BRIEF ->
Copy the lines below exactly as they appear, from the first line through the line that contains "click(x=443, y=230)". Leave the pictures out.

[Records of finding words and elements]

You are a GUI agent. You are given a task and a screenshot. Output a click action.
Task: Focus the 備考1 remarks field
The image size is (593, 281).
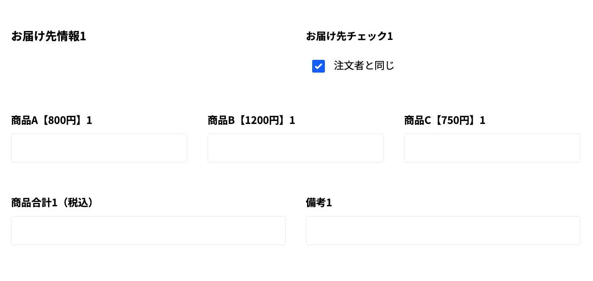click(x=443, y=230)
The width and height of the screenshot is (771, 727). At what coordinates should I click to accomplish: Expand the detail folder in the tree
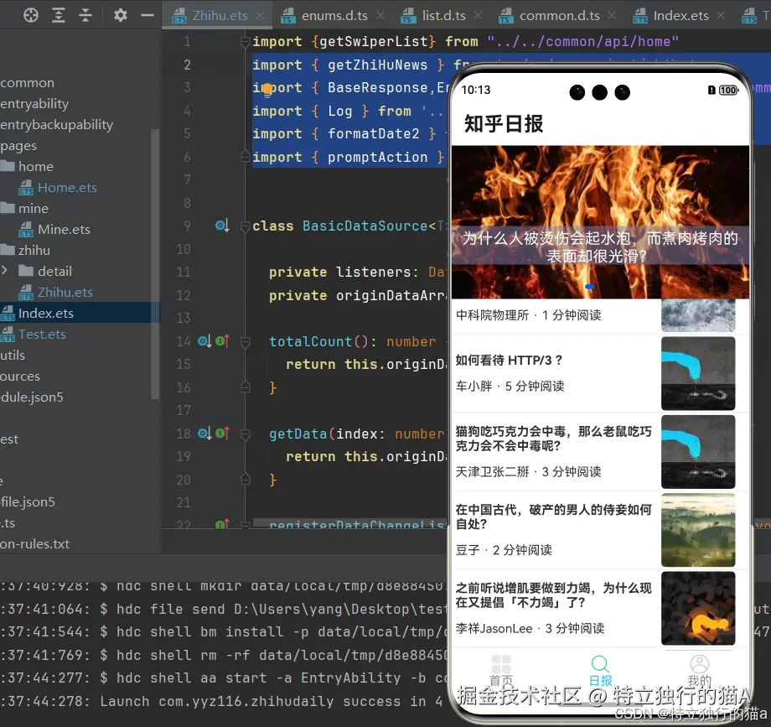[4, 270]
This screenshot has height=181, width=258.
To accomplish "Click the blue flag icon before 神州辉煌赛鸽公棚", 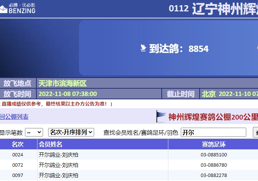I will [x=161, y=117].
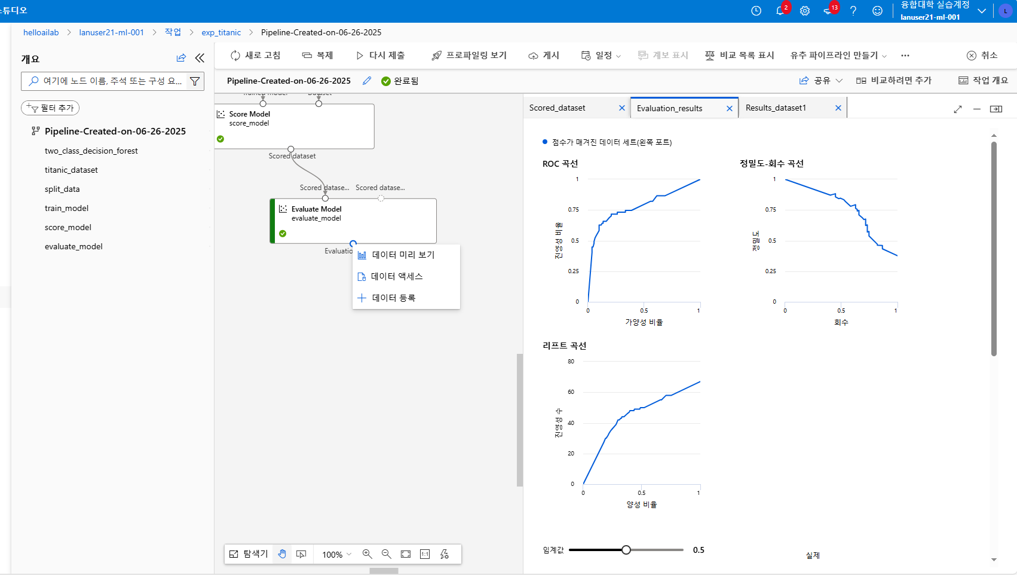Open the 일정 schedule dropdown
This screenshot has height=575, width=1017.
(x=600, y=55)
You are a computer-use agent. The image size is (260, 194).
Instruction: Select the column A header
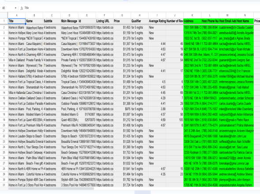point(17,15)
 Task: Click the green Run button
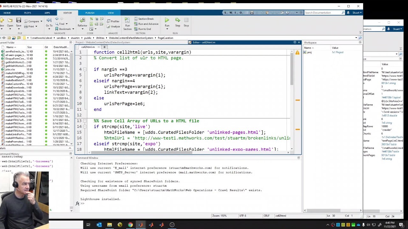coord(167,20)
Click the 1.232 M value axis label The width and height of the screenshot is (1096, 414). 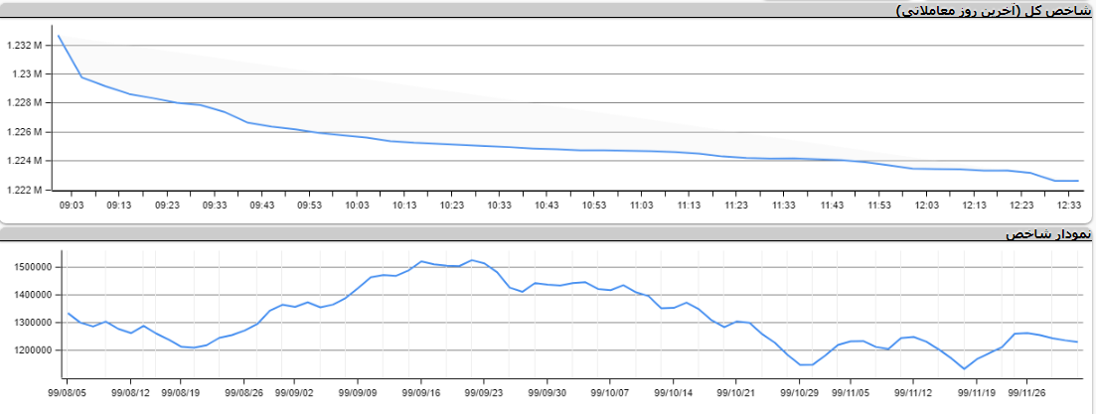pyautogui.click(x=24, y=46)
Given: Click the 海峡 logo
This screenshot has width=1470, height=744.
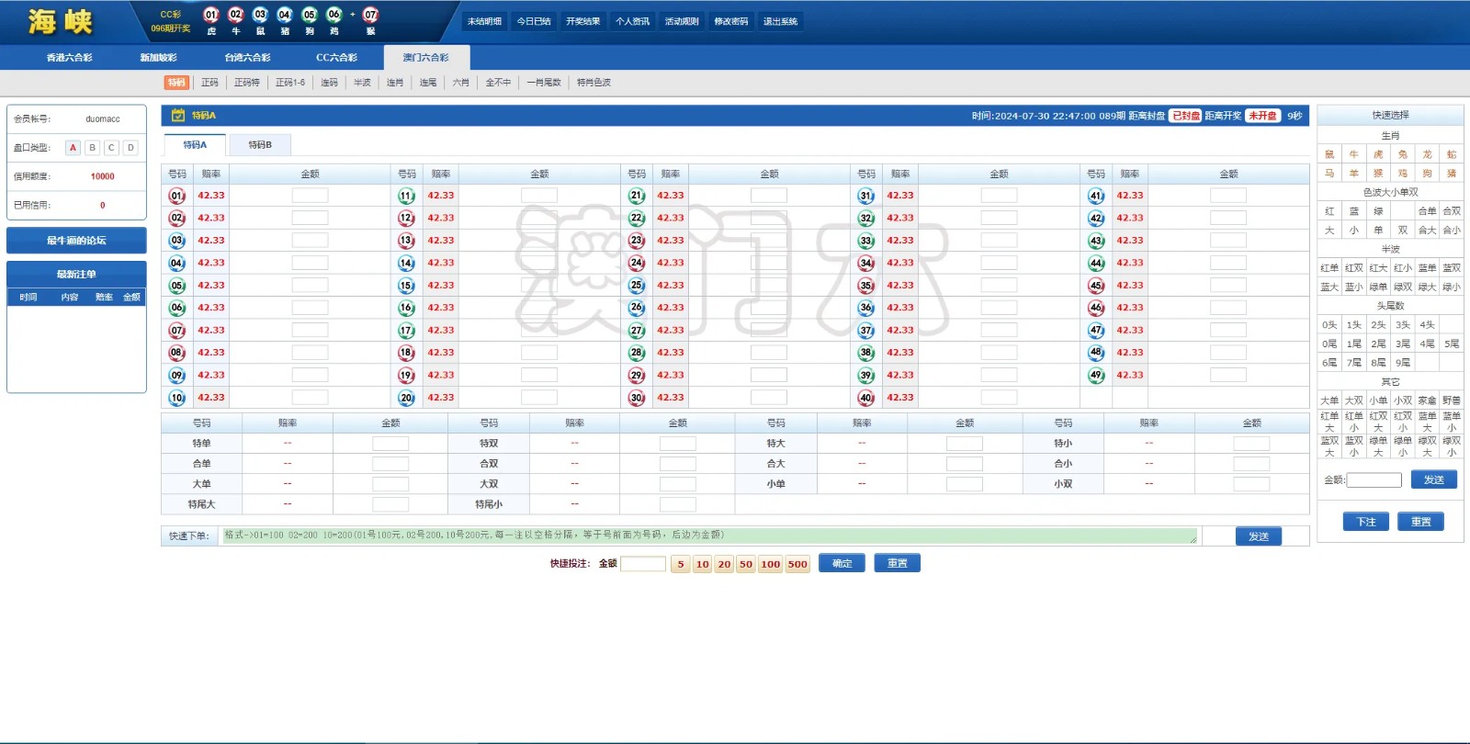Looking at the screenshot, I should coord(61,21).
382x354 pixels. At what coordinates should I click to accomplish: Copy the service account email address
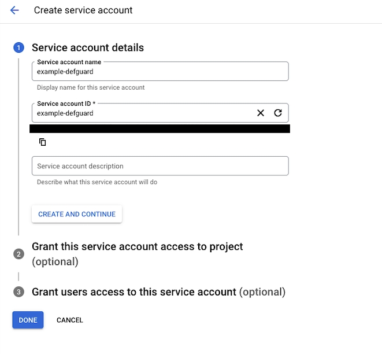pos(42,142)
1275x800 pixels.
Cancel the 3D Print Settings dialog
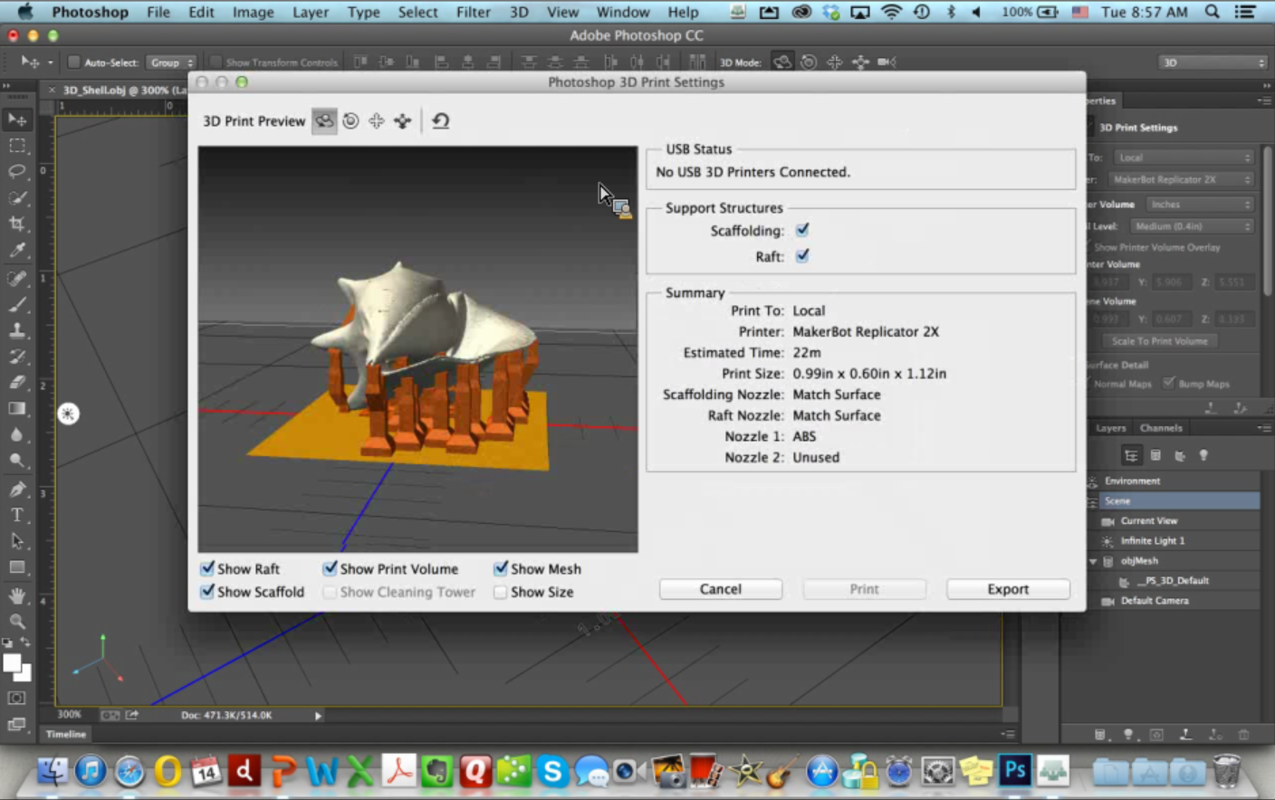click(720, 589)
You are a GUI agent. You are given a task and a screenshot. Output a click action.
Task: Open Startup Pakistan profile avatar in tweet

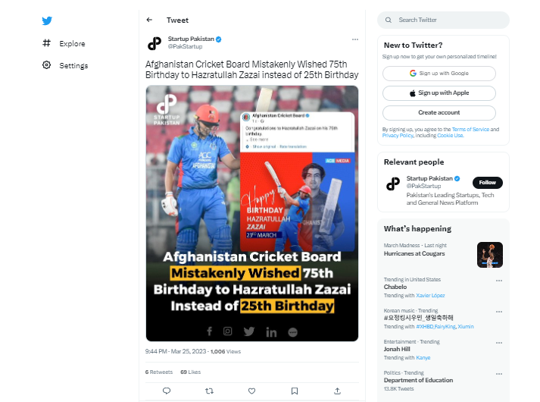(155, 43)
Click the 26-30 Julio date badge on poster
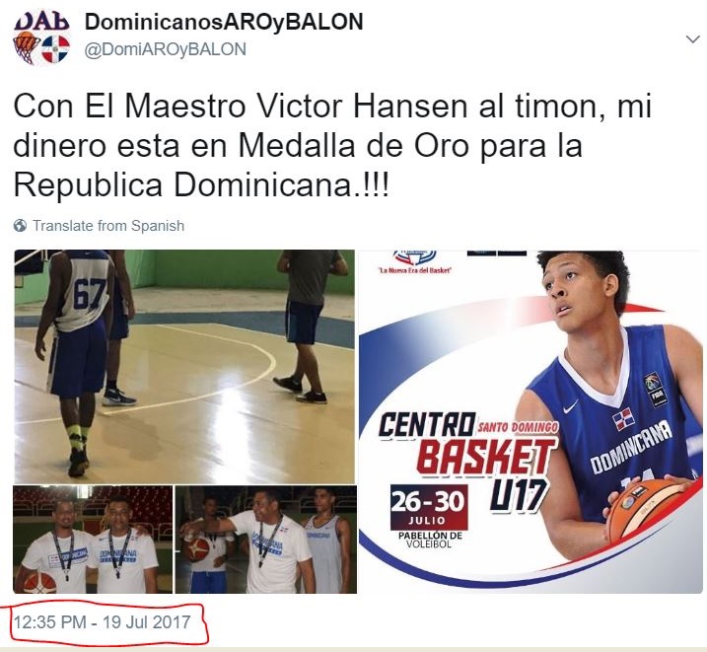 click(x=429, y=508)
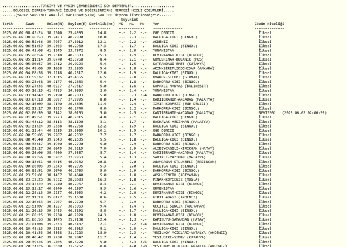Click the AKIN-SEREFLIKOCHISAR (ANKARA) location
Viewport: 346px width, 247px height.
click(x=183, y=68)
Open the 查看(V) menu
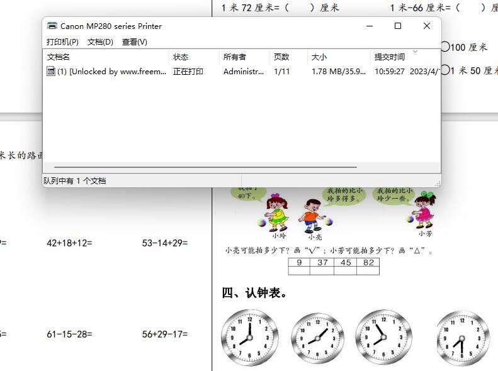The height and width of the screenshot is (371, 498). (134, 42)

SOLUTION BELOW ->
You are a GUI agent. You are given a task and a screenshot. Output a click action.
Task: Focus the 備考1 remarks field
The image size is (593, 281).
click(x=443, y=230)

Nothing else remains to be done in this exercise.